Exercise:
Examine each line of the data. Copy the line if it includes the word "with".

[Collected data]
○ ○ ○ ○ ○ ○ ○
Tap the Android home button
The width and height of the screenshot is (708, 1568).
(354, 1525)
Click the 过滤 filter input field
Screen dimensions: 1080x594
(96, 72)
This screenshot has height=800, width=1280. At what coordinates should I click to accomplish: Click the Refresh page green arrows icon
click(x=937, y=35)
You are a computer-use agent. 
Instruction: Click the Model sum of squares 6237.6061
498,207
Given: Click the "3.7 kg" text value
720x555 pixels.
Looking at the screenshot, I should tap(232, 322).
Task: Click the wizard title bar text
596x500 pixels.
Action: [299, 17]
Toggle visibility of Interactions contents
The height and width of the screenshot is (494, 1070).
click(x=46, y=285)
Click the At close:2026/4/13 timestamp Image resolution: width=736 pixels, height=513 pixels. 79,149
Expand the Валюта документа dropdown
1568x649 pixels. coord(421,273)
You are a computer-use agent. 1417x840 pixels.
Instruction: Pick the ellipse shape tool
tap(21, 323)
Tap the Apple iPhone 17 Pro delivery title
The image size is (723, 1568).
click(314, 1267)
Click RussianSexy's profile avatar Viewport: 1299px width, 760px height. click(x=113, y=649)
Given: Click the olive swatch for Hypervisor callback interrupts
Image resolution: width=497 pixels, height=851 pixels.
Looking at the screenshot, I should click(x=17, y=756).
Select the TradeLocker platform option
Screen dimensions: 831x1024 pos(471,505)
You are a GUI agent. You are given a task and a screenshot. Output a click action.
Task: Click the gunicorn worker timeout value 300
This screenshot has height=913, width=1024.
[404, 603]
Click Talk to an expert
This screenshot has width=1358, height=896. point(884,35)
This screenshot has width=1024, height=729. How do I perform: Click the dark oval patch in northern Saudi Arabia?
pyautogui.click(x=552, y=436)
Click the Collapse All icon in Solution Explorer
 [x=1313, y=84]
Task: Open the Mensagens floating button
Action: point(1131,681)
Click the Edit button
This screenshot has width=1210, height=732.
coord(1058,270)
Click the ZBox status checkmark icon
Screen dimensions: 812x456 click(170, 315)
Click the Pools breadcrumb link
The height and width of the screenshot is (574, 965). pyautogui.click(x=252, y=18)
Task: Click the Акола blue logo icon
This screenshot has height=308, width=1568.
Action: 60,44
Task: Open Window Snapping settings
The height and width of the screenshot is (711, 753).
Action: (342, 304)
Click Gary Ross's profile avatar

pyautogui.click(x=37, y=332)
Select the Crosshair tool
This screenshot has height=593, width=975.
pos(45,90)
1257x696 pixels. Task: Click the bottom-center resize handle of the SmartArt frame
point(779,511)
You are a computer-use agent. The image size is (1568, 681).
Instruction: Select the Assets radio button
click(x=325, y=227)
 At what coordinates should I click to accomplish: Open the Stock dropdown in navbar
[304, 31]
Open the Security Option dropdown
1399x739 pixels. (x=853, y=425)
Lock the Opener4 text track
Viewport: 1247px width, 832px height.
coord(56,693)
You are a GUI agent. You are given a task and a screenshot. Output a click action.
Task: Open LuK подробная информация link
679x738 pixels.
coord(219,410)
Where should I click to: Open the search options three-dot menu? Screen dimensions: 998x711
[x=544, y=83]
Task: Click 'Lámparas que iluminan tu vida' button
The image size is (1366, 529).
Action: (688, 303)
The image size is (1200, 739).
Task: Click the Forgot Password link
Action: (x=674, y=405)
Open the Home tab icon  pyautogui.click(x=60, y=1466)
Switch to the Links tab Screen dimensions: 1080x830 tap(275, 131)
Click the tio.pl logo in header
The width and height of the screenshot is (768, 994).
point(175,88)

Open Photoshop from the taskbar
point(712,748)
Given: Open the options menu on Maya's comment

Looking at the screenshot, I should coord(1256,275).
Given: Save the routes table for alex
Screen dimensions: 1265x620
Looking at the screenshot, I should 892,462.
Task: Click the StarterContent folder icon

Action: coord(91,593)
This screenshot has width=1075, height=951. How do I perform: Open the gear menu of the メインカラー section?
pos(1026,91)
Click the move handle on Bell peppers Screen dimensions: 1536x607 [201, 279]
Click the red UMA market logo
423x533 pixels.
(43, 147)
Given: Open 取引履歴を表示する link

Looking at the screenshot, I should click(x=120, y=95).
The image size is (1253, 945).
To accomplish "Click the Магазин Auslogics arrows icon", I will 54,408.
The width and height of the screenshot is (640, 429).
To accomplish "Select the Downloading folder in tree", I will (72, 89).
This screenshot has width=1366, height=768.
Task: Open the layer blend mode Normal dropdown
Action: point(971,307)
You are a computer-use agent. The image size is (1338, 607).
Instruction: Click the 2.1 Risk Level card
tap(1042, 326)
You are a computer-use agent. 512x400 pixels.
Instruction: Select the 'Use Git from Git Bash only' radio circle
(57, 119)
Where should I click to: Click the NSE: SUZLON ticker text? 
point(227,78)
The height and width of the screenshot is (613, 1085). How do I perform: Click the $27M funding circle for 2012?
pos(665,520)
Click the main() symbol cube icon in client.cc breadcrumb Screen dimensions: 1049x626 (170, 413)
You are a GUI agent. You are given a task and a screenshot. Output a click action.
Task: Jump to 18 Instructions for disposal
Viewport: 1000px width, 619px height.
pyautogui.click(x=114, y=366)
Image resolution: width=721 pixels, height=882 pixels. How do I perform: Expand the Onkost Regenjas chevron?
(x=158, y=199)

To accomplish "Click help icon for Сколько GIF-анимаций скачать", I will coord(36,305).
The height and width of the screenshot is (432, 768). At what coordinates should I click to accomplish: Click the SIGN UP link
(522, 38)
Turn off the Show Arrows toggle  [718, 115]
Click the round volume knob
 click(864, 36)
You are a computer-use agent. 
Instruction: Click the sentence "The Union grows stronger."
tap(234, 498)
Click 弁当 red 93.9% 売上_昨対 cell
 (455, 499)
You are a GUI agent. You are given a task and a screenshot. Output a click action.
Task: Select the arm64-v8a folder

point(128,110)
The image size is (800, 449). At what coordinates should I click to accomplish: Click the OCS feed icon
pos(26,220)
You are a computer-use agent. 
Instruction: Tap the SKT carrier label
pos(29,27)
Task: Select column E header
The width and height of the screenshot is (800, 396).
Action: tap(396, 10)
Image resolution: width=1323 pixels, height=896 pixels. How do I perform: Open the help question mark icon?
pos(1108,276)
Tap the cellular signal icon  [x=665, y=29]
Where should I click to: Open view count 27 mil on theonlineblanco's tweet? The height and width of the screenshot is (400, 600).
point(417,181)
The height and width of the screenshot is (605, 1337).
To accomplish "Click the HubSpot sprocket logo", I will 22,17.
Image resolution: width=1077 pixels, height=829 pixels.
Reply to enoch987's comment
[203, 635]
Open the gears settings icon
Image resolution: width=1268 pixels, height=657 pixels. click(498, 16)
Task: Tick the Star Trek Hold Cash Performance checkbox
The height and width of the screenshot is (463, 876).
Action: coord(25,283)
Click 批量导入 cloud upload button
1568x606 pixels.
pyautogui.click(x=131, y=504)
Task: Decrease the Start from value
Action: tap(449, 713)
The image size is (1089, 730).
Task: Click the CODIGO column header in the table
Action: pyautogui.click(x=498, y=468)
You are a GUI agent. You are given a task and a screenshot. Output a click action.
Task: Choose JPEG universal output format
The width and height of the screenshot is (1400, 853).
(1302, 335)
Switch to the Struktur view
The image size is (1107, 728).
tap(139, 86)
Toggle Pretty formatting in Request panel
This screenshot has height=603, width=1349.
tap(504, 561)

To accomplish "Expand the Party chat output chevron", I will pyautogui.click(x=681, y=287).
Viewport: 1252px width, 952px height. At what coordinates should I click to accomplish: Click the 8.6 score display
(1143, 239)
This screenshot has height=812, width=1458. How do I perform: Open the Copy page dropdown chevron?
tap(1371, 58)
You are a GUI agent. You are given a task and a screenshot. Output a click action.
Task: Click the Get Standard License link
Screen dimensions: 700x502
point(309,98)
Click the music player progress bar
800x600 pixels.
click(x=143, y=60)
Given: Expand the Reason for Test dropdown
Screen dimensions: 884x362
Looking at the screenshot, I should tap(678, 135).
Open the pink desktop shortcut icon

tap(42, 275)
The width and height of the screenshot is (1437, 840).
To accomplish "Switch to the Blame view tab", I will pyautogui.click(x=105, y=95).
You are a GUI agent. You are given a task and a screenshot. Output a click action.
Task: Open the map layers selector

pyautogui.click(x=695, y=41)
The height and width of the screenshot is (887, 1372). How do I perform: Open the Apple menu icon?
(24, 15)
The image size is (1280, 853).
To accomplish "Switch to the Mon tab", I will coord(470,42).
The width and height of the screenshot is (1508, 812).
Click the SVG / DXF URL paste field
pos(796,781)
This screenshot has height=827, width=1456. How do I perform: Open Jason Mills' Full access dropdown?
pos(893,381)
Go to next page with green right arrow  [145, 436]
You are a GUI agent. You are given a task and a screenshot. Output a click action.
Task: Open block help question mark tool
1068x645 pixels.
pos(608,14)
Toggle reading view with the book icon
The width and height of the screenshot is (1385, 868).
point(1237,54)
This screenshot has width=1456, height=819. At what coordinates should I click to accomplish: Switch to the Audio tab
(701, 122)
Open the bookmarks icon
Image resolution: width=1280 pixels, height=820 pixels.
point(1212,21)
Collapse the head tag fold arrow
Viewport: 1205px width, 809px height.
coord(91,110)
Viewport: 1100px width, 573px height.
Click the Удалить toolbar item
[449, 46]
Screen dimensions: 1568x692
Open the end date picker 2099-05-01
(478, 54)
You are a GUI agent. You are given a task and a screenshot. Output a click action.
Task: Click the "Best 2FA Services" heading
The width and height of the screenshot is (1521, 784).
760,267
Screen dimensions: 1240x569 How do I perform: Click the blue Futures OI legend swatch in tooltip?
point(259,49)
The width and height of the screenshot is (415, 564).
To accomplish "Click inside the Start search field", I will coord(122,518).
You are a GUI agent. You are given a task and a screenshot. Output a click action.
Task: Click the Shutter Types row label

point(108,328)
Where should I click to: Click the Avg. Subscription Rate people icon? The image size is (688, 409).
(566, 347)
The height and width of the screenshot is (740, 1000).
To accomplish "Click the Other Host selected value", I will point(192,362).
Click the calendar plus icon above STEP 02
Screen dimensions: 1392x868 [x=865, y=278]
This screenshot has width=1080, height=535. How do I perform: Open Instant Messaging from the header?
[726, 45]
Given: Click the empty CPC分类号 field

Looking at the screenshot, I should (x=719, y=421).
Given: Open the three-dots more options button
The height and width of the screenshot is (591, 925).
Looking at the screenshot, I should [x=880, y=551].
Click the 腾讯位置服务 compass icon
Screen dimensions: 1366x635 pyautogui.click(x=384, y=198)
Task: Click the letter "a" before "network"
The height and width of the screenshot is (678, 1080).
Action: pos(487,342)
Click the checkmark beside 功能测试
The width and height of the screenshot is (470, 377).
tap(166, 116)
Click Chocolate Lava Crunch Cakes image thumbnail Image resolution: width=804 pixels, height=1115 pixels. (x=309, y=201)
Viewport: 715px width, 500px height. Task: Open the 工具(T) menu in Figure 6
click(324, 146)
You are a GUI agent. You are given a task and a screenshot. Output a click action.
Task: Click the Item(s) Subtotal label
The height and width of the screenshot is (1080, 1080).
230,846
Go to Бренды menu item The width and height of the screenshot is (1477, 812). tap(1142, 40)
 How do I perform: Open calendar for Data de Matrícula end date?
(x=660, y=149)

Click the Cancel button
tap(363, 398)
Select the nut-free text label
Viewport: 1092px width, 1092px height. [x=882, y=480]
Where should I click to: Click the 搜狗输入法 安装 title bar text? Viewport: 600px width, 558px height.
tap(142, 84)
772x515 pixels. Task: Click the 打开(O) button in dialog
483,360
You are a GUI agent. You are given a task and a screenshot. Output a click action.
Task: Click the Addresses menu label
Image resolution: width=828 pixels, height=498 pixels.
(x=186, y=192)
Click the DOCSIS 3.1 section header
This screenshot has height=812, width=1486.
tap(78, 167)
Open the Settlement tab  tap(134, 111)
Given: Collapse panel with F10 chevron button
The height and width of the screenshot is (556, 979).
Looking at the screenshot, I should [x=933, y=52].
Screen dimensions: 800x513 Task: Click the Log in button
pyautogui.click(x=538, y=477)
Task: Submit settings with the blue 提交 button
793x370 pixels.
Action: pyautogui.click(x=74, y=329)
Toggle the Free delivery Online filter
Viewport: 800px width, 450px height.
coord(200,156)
○ ○ ○ ○ ○ ○ ○
Response:
Go to next page with green right arrow  [145, 436]
Toggle reading view with the book icon
Given: Collapse panel with F10 chevron button
Task: Submit settings with the blue 提交 button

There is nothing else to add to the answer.